● **What the task asks**
Would you copy each line of the records that includes the word "computer"?

● **Record set**
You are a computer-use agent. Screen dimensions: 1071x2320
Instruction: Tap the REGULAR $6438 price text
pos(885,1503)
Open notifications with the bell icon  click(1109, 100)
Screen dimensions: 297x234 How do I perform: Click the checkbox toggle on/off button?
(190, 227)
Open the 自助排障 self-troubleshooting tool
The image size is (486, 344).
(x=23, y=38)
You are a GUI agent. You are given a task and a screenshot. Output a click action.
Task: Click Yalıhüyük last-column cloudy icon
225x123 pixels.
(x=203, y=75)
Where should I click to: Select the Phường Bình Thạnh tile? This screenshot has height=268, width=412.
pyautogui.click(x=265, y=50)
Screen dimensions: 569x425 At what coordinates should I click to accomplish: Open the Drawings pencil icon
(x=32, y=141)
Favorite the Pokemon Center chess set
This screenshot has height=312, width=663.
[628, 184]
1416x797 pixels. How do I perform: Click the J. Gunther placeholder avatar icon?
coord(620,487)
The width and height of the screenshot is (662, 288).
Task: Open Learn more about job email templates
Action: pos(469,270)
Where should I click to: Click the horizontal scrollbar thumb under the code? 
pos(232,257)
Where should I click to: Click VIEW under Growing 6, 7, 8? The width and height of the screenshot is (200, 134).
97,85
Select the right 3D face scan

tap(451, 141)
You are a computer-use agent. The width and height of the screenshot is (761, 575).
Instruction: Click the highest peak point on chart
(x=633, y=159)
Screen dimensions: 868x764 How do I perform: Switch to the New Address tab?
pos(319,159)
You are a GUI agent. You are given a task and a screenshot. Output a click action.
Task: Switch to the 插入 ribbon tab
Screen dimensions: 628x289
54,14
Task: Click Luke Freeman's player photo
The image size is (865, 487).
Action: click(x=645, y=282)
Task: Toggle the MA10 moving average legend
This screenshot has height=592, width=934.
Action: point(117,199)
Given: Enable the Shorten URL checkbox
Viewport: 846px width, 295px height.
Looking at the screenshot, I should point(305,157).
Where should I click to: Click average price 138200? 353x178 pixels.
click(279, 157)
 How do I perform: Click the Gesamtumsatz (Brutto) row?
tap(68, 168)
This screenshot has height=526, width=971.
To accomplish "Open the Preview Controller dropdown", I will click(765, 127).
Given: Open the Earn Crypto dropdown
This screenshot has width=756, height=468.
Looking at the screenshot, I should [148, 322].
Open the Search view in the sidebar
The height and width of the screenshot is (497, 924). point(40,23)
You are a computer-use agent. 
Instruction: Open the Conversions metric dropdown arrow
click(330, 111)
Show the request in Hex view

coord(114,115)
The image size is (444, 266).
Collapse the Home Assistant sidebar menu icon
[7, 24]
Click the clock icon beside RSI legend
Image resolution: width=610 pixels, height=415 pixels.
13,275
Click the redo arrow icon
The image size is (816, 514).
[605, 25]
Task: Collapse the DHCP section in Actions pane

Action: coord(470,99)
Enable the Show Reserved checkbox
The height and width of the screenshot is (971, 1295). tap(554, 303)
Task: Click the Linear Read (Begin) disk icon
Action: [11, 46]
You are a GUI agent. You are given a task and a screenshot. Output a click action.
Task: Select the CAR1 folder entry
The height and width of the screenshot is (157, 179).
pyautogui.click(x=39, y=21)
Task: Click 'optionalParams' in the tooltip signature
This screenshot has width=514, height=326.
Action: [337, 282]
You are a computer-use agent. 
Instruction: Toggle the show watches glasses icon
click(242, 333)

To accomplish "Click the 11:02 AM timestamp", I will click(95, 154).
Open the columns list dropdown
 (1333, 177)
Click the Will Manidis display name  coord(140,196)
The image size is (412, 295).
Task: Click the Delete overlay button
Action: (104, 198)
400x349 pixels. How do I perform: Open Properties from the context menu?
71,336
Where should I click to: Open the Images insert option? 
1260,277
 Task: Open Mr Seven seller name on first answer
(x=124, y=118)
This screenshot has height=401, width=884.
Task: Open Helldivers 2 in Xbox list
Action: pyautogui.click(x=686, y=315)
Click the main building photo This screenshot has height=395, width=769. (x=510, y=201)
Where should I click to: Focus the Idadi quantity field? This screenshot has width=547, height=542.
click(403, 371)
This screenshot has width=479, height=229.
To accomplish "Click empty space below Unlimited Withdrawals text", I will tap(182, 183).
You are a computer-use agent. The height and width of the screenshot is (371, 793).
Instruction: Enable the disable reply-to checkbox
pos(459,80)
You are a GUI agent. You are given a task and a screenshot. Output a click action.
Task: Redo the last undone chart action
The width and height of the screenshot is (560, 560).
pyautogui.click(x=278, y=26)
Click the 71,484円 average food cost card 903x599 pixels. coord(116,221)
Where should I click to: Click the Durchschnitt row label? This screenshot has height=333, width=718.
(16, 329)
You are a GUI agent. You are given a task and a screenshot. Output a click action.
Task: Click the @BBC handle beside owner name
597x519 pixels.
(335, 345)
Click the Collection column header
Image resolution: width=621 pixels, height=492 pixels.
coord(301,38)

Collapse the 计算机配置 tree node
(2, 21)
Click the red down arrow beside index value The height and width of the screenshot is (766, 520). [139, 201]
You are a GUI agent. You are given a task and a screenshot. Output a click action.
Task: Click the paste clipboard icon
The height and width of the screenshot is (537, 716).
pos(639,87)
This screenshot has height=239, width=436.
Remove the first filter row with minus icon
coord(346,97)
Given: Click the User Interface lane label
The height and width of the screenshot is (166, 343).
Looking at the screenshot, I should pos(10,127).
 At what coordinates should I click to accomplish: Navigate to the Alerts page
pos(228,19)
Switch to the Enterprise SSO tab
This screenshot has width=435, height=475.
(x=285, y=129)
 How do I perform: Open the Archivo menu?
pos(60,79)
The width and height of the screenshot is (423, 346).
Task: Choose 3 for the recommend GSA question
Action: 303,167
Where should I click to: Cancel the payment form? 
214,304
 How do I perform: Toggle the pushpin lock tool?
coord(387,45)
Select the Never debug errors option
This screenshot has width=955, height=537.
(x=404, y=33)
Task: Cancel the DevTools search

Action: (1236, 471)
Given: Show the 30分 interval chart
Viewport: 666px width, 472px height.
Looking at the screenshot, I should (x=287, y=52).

● **Solution**
You are a computer-use agent. Screen dimensions: 1071x2320
You are a computer-use agent. The width and height of the screenshot is (761, 575).
You are a computer-use agent. 
You are a computer-use agent. 
You are a computer-use agent. The height and width of the screenshot is (371, 793).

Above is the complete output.